-- Your assignment --
With pictures left out, set down exactly the lines that begin at the one containing "Given: Click the boxed number 7 badge" and end with the last line of the entries below.

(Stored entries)
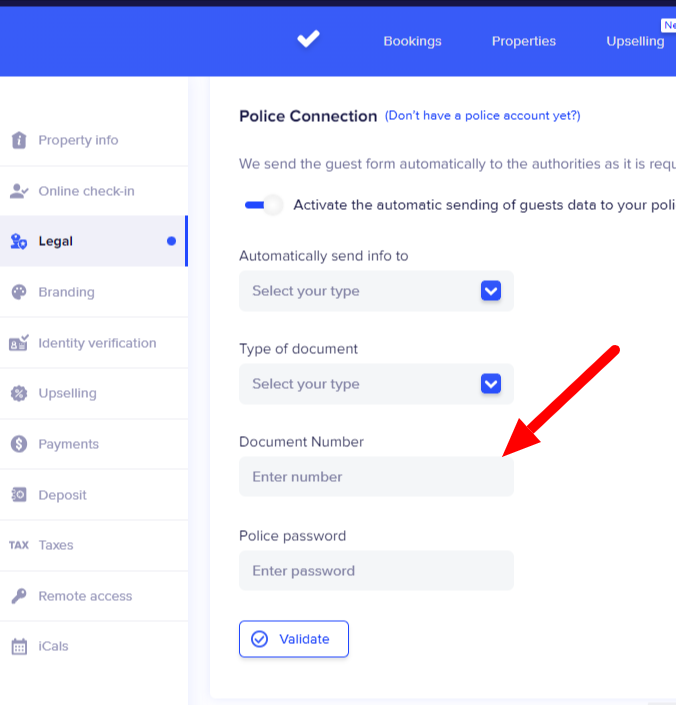Screen dimensions: 676x705
Task: Click the checkmark logo in header
Action: (308, 40)
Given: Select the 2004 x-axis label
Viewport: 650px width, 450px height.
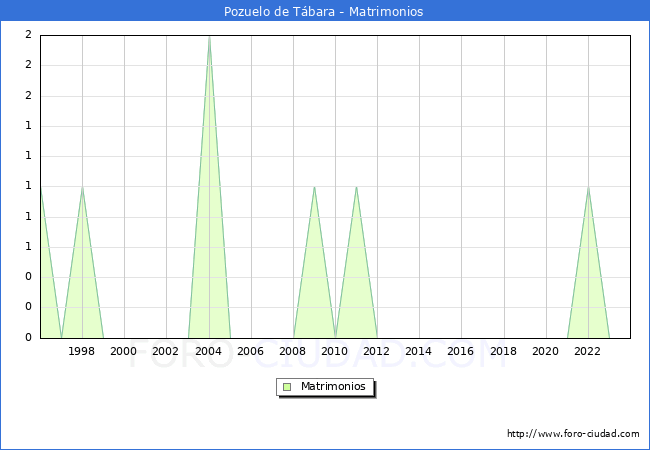Looking at the screenshot, I should [x=209, y=351].
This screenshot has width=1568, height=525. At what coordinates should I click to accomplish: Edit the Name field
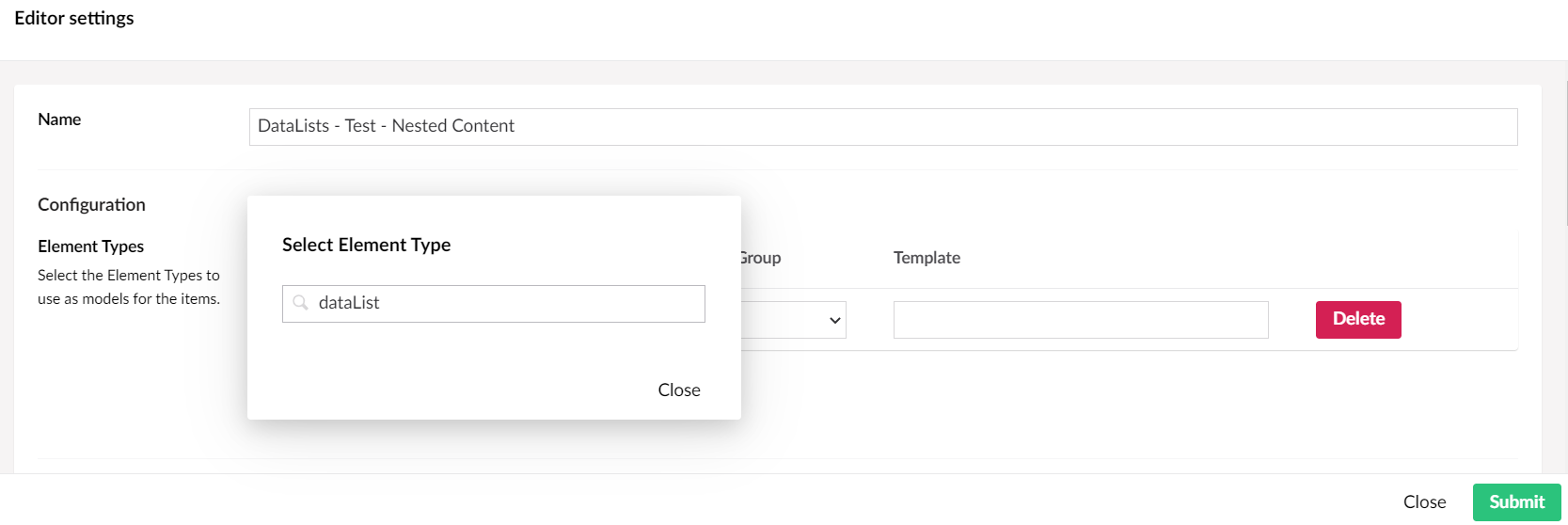883,127
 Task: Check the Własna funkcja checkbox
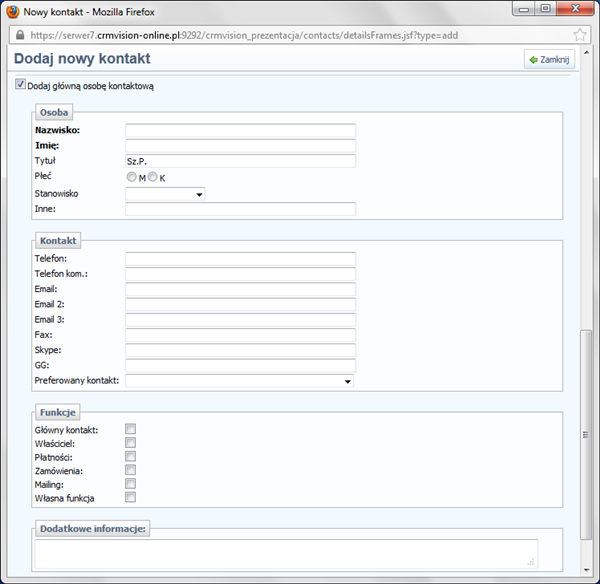point(130,497)
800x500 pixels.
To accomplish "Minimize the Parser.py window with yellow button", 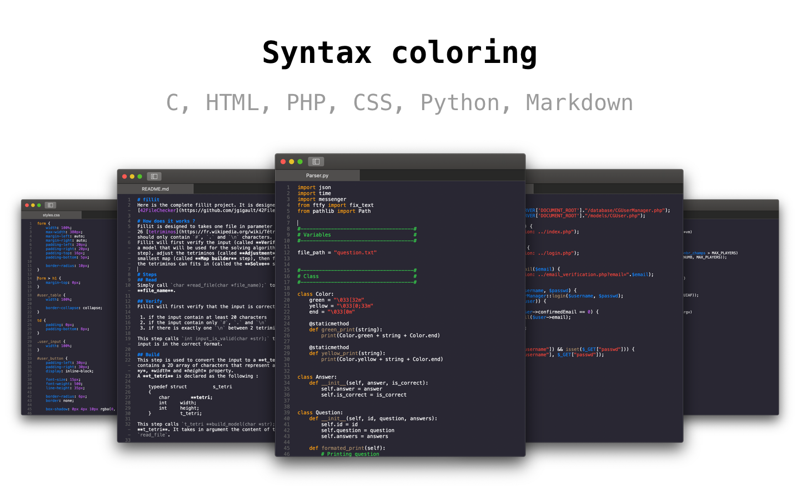I will click(292, 162).
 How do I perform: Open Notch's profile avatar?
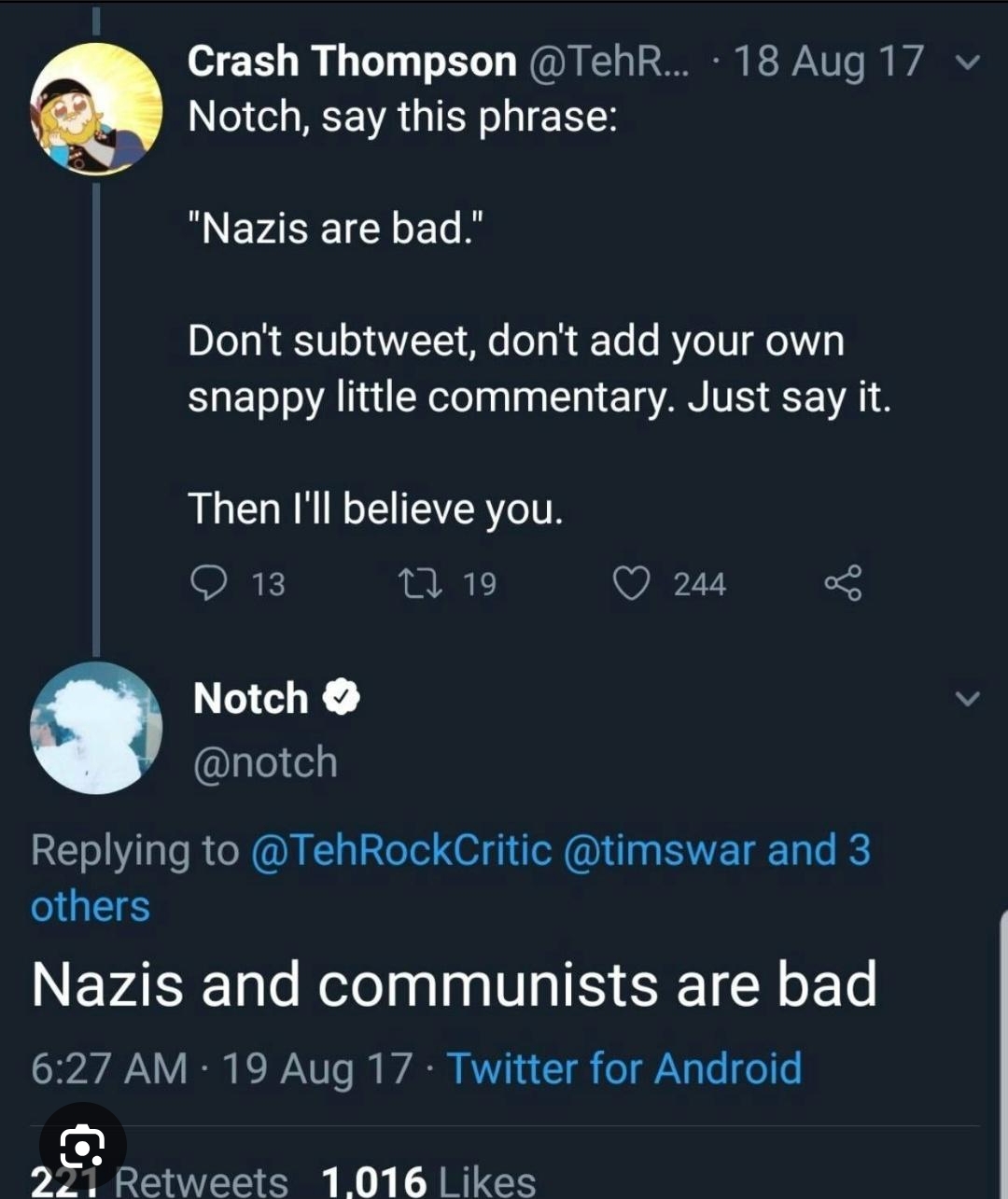click(x=96, y=728)
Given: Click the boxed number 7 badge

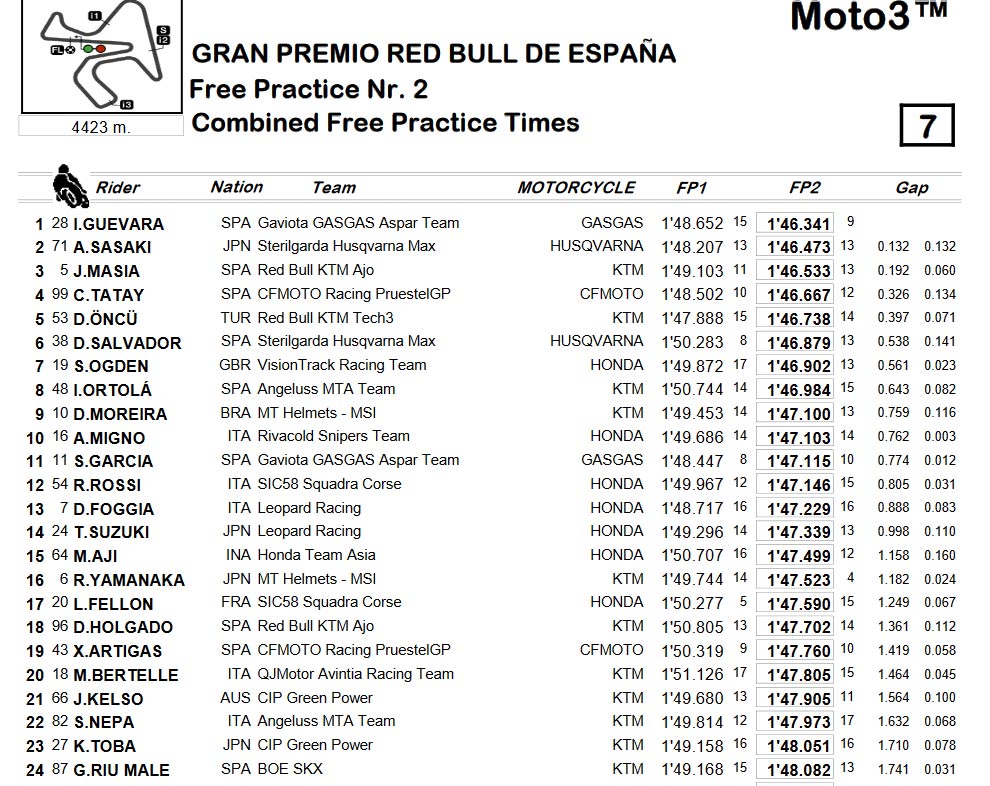Looking at the screenshot, I should click(x=926, y=125).
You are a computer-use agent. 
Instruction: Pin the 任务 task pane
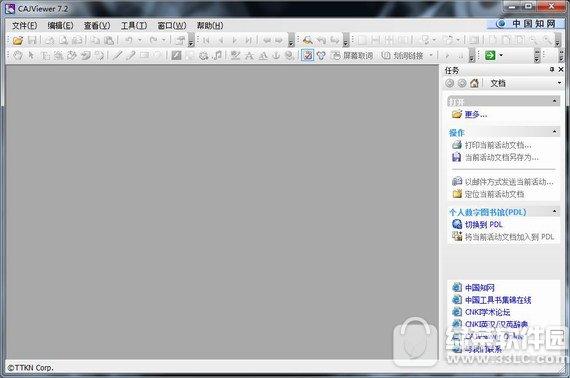552,69
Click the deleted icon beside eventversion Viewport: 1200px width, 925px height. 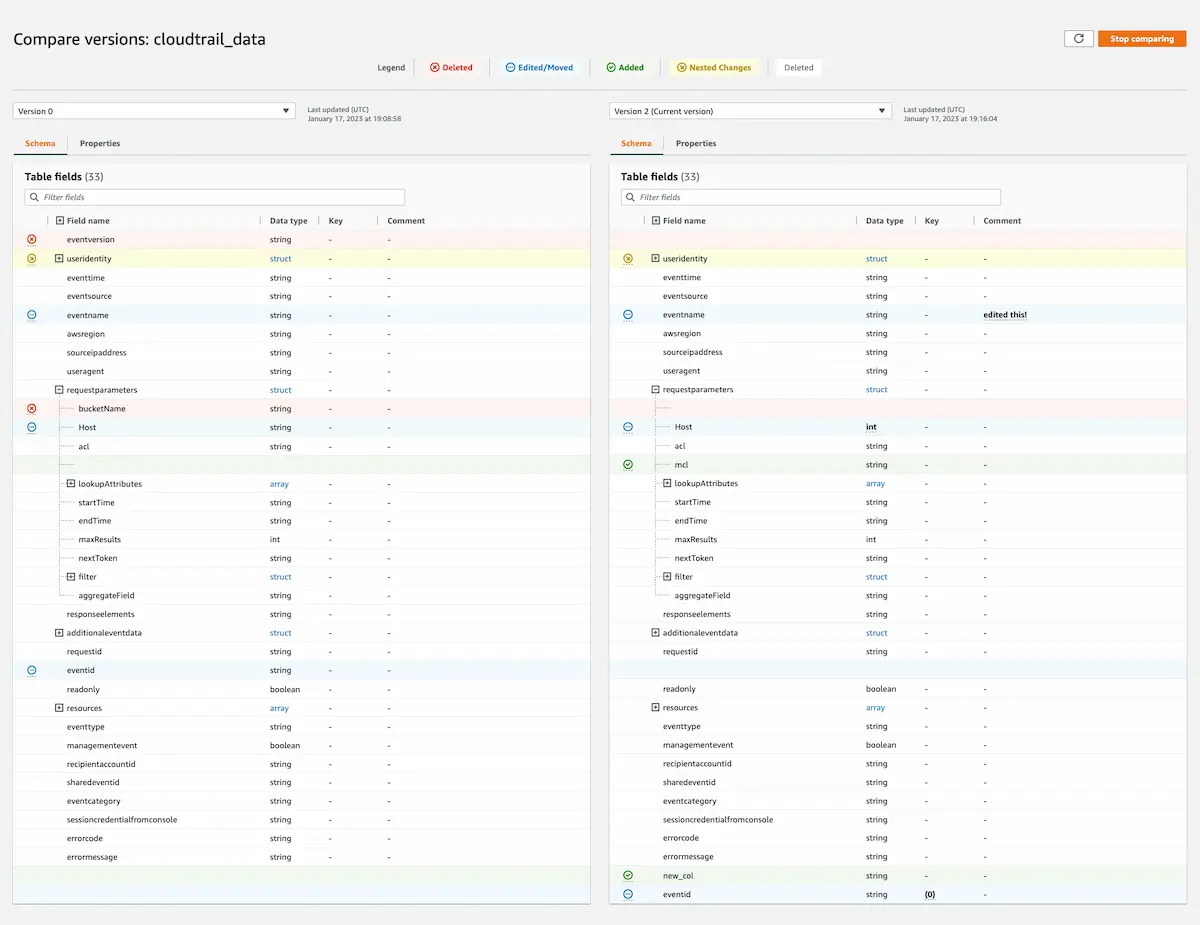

-- Written solution --
Given: Click the boxed number 7 badge

Looking at the screenshot, I should click(x=926, y=125).
You are a computer-use agent. 
Instruction: Pin the 任务 task pane
552,69
Click the deleted icon beside eventversion Viewport: 1200px width, 925px height. 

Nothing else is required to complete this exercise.